It's an interesting point, because on Sunday Sequeira Costa played like someone who has learnt how to save himself by conserving energy. So if Beethoven was still something of a young firebrand when he wrote his "Pathétique" Sonata in his late twenties, Costa presented him as a more sober, less impulsive character, and modified the fiery qualities of the outer movements with a distinctly restricted dynamic range, so that the effect was dogged rather than brilliant. The middle movement, too, though played with a warm, soft-grained sound, plodded rather, and melted into poetry only at the very end.
But Chopin's C sharp minor Nocturne, Op.27/1, was effortlessly natural, its right-hand melody floating far above the darkly ranging left hand. Only the stormy and heroic middle section lacked energy, so that it lost all reason to exist. Chopin's B flat minor Scherzo, too, was slightly humdrum, because Costa never took any risks: it was too much like a teacher's demonstration, without élan.
After these popular classics, the second half took Sequeira Costa back to his roots in the Iberian peninsular, and he began with three "Cenas Portugesas" by his teacher, Vianna da Motta. The first two were in popular Portuguese dance idioms – in fact, the second, "Chula", was broadcast regularly on Portugese TV during the political changes of 1974. The last piece was a salonish waltz.

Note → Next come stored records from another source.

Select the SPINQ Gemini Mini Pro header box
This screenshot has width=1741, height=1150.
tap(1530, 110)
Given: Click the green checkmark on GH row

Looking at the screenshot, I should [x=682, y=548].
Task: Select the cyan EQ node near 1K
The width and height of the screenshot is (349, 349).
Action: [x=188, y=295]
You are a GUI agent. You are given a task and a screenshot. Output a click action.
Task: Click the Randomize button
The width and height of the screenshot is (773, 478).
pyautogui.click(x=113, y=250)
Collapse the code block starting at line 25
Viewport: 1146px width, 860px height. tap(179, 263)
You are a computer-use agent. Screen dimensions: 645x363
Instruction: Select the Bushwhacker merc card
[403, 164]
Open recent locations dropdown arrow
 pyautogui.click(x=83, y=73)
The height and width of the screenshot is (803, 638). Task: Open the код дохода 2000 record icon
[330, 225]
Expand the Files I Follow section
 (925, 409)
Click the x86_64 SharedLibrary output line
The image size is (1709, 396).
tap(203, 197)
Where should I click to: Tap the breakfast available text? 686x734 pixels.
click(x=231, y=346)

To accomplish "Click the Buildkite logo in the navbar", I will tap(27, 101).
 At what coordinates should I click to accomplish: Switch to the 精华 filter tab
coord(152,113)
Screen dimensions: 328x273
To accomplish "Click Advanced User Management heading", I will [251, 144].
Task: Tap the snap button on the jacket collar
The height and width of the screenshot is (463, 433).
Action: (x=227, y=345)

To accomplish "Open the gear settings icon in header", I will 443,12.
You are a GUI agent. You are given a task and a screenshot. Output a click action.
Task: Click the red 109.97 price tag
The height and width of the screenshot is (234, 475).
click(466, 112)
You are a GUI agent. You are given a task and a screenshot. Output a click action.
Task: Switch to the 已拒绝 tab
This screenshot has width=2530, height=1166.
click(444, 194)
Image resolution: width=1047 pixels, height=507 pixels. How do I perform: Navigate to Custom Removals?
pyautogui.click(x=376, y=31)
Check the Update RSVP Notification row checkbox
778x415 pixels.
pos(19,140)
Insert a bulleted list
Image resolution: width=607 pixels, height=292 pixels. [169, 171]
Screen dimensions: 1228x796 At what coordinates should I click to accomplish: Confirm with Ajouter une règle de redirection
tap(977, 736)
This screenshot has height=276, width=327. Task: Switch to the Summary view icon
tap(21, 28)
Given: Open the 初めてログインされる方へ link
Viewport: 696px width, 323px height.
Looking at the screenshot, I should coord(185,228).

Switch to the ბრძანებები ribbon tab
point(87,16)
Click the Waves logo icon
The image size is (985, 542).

Unassuming pieces, and interesting mainly because their composer was an important figure in Portuguese cultural life.
Albéniz, for all his Spanishness, was much more than that. Perhaps northern Europeans expect a more demonstrative, even violent, sense of emotion in his music than musicians closer to the source seem to think proper. Costa played three pieces from "Iberia" rather gently, though that at least made the teeming detail of their richly encrusted textures audible. He's certainly not a flashy pianist, as his unostentatious way with Moszkowski's F major "Étude de virtuosité" made plain. But his understated mastery is easy to take for granted, as he proved with his second encore, Chopin's A flat major Étude, Op.25/1, whose cross currents within the constant rippling motion were balanced with minimum fuss; as gentle as a whisper.